## GIVEN DATA
————

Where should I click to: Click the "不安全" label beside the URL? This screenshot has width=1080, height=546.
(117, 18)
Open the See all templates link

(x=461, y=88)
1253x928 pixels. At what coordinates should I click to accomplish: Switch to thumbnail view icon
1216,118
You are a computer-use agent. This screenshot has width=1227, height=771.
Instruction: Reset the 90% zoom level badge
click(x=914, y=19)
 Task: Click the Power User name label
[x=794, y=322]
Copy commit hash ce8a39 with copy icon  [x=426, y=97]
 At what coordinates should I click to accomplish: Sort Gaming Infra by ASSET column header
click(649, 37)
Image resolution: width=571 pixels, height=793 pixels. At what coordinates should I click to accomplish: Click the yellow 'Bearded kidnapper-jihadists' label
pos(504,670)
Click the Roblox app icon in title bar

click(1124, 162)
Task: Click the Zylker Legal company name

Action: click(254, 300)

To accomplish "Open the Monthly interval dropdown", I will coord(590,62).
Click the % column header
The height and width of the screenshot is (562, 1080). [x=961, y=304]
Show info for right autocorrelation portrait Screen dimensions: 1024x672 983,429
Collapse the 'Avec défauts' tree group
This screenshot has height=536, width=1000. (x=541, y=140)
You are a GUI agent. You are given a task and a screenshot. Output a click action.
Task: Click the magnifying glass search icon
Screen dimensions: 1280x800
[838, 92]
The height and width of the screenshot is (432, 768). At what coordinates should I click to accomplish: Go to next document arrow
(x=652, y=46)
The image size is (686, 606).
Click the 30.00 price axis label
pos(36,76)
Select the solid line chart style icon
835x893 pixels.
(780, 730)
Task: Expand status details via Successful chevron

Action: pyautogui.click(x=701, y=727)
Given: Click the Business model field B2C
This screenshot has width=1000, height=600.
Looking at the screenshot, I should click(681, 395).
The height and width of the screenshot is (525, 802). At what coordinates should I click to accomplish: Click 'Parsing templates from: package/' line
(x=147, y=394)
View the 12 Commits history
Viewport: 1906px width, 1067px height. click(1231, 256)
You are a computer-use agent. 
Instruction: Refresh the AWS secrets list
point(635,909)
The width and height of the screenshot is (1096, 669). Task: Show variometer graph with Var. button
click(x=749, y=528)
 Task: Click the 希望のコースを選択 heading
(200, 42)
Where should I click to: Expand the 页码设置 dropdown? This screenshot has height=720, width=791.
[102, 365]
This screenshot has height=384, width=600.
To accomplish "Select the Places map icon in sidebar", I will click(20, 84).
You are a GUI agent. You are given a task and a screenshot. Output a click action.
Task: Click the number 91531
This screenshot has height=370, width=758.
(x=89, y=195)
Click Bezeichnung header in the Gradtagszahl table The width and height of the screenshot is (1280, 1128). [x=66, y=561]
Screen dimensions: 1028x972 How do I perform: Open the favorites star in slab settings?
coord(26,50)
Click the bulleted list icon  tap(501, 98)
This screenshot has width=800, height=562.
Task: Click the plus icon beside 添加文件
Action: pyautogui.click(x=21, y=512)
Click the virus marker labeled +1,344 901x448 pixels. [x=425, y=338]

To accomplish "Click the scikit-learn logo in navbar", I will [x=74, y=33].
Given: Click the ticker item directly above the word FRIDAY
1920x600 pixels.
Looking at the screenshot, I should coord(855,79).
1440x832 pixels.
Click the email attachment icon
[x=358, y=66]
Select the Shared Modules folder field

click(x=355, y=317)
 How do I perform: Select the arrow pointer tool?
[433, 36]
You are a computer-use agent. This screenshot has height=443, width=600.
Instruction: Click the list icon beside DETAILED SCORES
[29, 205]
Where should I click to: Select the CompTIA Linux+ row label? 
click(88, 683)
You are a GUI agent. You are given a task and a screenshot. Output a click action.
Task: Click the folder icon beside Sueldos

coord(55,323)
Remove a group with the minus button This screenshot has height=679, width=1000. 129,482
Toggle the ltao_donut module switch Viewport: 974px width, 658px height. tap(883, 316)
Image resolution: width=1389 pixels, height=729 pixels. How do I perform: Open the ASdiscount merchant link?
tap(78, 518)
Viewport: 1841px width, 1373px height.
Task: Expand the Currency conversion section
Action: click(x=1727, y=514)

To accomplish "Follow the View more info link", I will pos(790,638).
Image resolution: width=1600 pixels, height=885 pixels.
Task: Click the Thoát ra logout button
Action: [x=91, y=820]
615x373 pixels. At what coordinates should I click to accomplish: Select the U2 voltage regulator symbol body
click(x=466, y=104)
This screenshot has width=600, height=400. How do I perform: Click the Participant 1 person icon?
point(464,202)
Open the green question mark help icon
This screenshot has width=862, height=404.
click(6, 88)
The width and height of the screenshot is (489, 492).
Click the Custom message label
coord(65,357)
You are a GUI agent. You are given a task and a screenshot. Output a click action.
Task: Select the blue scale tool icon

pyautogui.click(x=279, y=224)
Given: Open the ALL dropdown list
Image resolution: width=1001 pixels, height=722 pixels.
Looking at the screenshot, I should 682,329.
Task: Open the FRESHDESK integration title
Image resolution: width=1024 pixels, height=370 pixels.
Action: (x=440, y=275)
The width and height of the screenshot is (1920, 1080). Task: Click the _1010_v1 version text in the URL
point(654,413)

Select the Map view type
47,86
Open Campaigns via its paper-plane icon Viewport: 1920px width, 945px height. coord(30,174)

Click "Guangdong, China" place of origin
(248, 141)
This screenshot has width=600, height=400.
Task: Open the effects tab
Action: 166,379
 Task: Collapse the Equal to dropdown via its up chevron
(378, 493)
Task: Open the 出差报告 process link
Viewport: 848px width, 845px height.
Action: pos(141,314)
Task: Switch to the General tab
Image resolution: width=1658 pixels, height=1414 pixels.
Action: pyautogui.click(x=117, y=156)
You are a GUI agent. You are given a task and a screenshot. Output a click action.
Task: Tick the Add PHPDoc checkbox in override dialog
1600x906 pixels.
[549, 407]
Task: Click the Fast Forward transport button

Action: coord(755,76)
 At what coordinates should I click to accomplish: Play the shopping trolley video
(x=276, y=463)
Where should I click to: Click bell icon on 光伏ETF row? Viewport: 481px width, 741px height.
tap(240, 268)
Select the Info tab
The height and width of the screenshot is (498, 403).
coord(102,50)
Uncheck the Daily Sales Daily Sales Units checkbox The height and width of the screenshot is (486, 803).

————

Could you set down, exactly as written, the lines above between the one holding "The width and height of the screenshot is (1920, 1080)." and the one holding "Open Campaigns via", inclusive, and nothing more?

## SOLUTION TO THE EXERCISE
The width and height of the screenshot is (1920, 1080). Task: Click the _1010_v1 version text in the URL
point(654,413)

Select the Map view type
47,86
Open Campaigns via its paper-plane icon Viewport: 1920px width, 945px height. coord(30,174)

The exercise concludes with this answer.